Gdy Adrien powiedział że zgłosi zachowanie Vincenta do organizacji byłem przerażony. Przecież jeżeli organizacja dowie się że Vincent ćpa- choć obiecał mi że już nie będzie- będziemy w czarnej dupie, stracimy wszystko. Wolę nie myśleć co powie ojciec jak się o wszystkim dowie, przecież on i tak już raz sie na nas zawiódł za sytuację z Hailie. Uznałem że muszę porozmawiać z Vincentem i dowiedzieć się co takiego powiedział żeby oszacować jak bardzo jest źle.

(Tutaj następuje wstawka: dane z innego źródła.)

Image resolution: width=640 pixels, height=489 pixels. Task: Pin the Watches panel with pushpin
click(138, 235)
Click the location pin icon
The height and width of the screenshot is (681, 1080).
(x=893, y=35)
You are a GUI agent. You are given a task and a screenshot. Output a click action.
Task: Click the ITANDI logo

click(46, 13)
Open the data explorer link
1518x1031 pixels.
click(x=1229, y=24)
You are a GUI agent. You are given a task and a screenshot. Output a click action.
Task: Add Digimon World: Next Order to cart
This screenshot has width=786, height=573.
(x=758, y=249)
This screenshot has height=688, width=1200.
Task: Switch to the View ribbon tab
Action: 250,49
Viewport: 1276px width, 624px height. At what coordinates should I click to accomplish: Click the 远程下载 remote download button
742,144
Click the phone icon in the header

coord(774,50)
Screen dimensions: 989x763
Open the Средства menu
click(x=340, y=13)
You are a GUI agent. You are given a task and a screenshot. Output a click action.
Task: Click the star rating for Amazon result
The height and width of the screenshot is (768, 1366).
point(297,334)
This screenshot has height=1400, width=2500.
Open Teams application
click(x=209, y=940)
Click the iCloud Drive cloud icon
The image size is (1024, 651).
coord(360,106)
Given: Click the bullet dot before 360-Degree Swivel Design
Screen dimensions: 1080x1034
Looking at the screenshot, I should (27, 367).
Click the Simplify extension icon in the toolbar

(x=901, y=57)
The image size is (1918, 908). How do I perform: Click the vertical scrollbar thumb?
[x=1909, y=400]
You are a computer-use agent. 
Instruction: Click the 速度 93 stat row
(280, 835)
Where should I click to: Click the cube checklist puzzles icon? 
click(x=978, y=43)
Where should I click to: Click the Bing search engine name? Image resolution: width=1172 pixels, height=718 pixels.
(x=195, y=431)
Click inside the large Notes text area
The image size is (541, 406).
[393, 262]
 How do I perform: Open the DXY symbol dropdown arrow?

Gdy byłem już przed drzwiami jego gabinetu nawet nie zapukałem tylko od razu wpadłem do środka. Zastałem go pijącego wisky.
- Vincent co ty mu powiedziałeś- wykrzyknąłem
- co?- zapytał jakby nie wiedział o czym mówię
- co takiego powiedziałeś Adrienowi o Hailie- powiedziałem już trochę łagodniej
- aaa no to że to rozpuszczona księżniczka a jak zaczął jej bronić to powiedziałem że dłużej znam gówniarę niż on i że nie ma tu już wstępu  a co ci tak na niej zależy co?- powiedział ze spokojem jakby gdyby nigdy nic
- Santan powiedział że zgłosi wszystko do organizacji a jak Tony i Shane to usłyszeli to  powiedzieli że jadą z nimi- powiedziałem a on w tym zamym czasie tak jakby dopiero oprzytomniał.
- co kurwa!- wykrzyknął
- no to że mamy przejebane w organizacji i w sumie u ojca i Monty'ego też- powiedziałem a w tym czasie przyszło mi powiadomienie z instagrama, Hailie wstawiła posta...
- Vince Hailie na Instagramie coś stawiła- powiedziałem włacząjąc w tym czasie aplikacje
- kurwa...-powiedziałem gdy zorientowałem się co przedstawia zdjęcie
- co jest?- zapytał Vince a gdy pokazałem mu zdjęcie aż zbladł- ona se kurwa jaja robi!- wykrzyczał
- Vince, a co jeśli ona specjalnie po to przyleciała?- zapytałem, miałem w sobie straszne poczucie winy i czułem że ono nadal rośnie
- KURWA WIDZIELIŚCIE CO SHANE WSTAWIŁ- krzyknął Dylan wbiegając do gabinetu
- nie a widziałeś co Hailie wstawiła- zapytałem czytając opis pod postem Shane który pokazał mi Dylan i gdy skończyłem pokazałem mu post Hailie
- kurwa!- krzyknął Vince czytając opis Shane'a tylko ze swojego telefonu
- co za idioci- Dylan mu zawturował
- no nic, daje im tydzień i wrócą obaj z podkulonym ogonem mówie wam- powiedział pewny siebie Vincent, chciałbym być tak samo pewny tego wszystkiego jak on ale no nie umiem...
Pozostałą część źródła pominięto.